▸ SHORT PROBLEM:
Edit everything from the line containing "The image size is (620, 361)." down to the line containing "pyautogui.click(x=225, y=251)", replacing "Given" with "Provided" and leaving the rest of those rows unchanged. Give back only those lines.

___ RECORDS PROVIDED ___

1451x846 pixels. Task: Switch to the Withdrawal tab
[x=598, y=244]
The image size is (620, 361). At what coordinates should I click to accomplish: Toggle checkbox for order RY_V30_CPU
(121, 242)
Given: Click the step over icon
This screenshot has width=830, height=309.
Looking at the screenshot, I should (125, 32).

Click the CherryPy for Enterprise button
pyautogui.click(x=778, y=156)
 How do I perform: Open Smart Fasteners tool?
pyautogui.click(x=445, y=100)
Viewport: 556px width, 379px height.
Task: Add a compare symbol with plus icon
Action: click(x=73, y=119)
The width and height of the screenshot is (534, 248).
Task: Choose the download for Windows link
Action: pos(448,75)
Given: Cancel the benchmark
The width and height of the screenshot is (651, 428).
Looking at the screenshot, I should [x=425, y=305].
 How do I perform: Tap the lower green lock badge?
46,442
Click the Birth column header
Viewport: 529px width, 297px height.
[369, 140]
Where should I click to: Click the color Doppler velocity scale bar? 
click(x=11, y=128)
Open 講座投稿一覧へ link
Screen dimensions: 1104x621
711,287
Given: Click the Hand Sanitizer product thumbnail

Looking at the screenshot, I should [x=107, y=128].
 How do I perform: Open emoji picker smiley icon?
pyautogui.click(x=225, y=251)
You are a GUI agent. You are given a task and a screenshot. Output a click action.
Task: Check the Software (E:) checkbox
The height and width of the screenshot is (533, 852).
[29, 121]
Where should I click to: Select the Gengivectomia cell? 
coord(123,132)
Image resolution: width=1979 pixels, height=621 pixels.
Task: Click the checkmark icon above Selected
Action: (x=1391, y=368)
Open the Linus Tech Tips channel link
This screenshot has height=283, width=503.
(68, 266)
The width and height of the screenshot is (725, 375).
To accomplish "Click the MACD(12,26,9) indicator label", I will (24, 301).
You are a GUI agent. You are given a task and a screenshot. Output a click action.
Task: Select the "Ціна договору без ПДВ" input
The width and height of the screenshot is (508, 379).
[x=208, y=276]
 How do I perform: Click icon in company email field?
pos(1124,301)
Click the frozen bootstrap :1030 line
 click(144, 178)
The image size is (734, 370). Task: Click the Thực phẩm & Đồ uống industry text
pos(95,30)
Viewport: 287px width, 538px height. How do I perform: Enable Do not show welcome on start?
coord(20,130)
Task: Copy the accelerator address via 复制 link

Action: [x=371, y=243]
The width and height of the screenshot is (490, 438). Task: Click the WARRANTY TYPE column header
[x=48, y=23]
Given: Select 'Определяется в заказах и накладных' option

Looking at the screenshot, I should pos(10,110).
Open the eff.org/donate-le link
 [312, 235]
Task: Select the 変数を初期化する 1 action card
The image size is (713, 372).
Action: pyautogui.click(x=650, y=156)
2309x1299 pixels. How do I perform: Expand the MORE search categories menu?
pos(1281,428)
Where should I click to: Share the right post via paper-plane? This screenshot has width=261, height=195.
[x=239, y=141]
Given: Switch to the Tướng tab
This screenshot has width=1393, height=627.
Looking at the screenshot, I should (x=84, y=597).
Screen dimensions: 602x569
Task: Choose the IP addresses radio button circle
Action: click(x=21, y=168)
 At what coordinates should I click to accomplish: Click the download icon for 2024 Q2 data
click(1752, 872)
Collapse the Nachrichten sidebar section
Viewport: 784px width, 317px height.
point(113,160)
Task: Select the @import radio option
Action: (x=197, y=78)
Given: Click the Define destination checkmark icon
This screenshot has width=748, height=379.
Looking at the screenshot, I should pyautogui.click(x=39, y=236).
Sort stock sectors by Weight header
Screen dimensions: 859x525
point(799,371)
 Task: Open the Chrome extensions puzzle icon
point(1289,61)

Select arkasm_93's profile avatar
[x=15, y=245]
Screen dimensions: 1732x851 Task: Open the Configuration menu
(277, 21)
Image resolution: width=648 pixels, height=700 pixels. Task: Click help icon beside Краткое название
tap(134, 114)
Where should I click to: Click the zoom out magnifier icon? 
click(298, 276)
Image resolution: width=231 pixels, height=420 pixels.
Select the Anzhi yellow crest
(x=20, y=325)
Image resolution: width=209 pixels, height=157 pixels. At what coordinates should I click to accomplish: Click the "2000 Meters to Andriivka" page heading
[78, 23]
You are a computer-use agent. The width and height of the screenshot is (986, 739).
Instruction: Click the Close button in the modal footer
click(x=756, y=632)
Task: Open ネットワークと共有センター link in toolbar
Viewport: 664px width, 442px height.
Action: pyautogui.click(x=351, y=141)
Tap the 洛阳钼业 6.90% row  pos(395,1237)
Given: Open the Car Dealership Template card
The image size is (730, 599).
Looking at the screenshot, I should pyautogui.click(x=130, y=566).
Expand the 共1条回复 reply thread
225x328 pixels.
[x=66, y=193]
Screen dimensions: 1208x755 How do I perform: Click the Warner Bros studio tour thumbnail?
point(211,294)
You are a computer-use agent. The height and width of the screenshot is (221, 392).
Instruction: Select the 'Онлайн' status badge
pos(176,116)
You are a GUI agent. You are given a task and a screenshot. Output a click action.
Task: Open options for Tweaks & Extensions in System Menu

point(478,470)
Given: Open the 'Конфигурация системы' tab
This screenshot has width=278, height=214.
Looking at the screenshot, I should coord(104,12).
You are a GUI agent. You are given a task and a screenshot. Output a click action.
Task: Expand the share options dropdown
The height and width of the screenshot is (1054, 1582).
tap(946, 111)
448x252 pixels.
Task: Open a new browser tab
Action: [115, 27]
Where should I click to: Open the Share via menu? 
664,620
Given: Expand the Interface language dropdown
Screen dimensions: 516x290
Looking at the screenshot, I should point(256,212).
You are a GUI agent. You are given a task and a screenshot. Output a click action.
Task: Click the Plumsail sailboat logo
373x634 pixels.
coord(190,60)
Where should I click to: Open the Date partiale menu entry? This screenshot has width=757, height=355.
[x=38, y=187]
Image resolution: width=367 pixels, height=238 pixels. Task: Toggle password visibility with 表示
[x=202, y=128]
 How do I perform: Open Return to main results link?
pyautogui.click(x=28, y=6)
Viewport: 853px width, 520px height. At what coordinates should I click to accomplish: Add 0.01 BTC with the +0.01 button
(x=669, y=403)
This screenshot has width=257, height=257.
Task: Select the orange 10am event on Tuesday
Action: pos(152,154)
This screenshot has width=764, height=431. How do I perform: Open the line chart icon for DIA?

___

▸ THE ANSWER:
The image size is (620, 361). At what coordinates should I click to accomplish: Toggle checkbox for order RY_V30_CPU
(121, 242)
Provided: Click the step over icon
This screenshot has width=830, height=309.
Looking at the screenshot, I should (125, 32).

Click the CherryPy for Enterprise button
pyautogui.click(x=778, y=156)
 How do I perform: Open Smart Fasteners tool?
pyautogui.click(x=445, y=100)
Viewport: 556px width, 379px height.
Task: Add a compare symbol with plus icon
Action: click(x=73, y=119)
The width and height of the screenshot is (534, 248).
Task: Choose the download for Windows link
Action: pos(448,75)
Provided: Cancel the benchmark
The width and height of the screenshot is (651, 428).
Looking at the screenshot, I should [x=425, y=305].
 How do I perform: Tap the lower green lock badge?
46,442
Click the Birth column header
Viewport: 529px width, 297px height.
[369, 140]
Where should I click to: Click the color Doppler velocity scale bar? 
click(x=11, y=128)
Open 講座投稿一覧へ link
Screen dimensions: 1104x621
711,287
Provided: Click the Hand Sanitizer product thumbnail

Looking at the screenshot, I should [x=107, y=128].
 How do I perform: Open emoji picker smiley icon?
pyautogui.click(x=225, y=251)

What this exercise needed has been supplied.